Whenever I was looking for something I had lost as a kid, my mom would offer the same, unhelpful advice: It’ll show up in the last place you look for it.
As irritating as the cryptic saying can be, it rings true as findings provide hope for those searching for a Huntington’s treatment. The last place anyone would look for a Huntington’s treatment is on a sheep farm in South Dakota, but that might just be exactly where they’ll find it.
There’s nothing fun about Huntington’s disease, a rare, neurological condition which appears in adults. Huntington’s is caused by an inherited genetic mutation, which interferes with production of the huntingtin protein. The disease attacks the patient’s brain. They lose more and more of their physical and cognitive functions– often causing dramatic personality changes. The disease progresses, and is ultimately a fatal condition. To learn more about this rare disease, click here.

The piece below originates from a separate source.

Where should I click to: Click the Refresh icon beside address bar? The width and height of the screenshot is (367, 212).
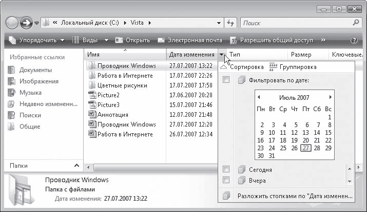pyautogui.click(x=230, y=23)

First, it’s important to know about a crucial molecule called GM1 ganglioside, which is essential for our nerve health. It may able to treat Huntington’s, although rigorous clinical trials would need to confirm this. People and animals generally have it naturally, both in nervous and other tissues, but we also have an enzyme responsible for getting rid of the excess GM1. Huntington’s patients seem to lack this molecule. When researchers tested their hypothesis out by administering mice with Huntington’s, they saw that the mice responded surprisingly well, and began recovering.
Veterinarian and sheep farmer, Dr. Holler, is an expert in sheep genetics– he’s been focused on it for 20 years. His sheep have a mutation, that halts production of the enzyme that breaks GM1 down. As a result, they have massive amounts of GM1 in their brain– about forty times more than you’d expect in a comparable animal brain.
If clinical trials show that GM1 is an effective treatment for Huntington’s, then there would need to be a mass production of GM1. Fortunately, Dr. Holler’s sheep would have an excess of the exact molecule Huntington’s patients lack.
It’s hard to say how the pre-clinical, and then clinical trials will play out in regards to this particular treatment. However, it is exciting to see all the innovative ways researchers are approaching this degenerative disease.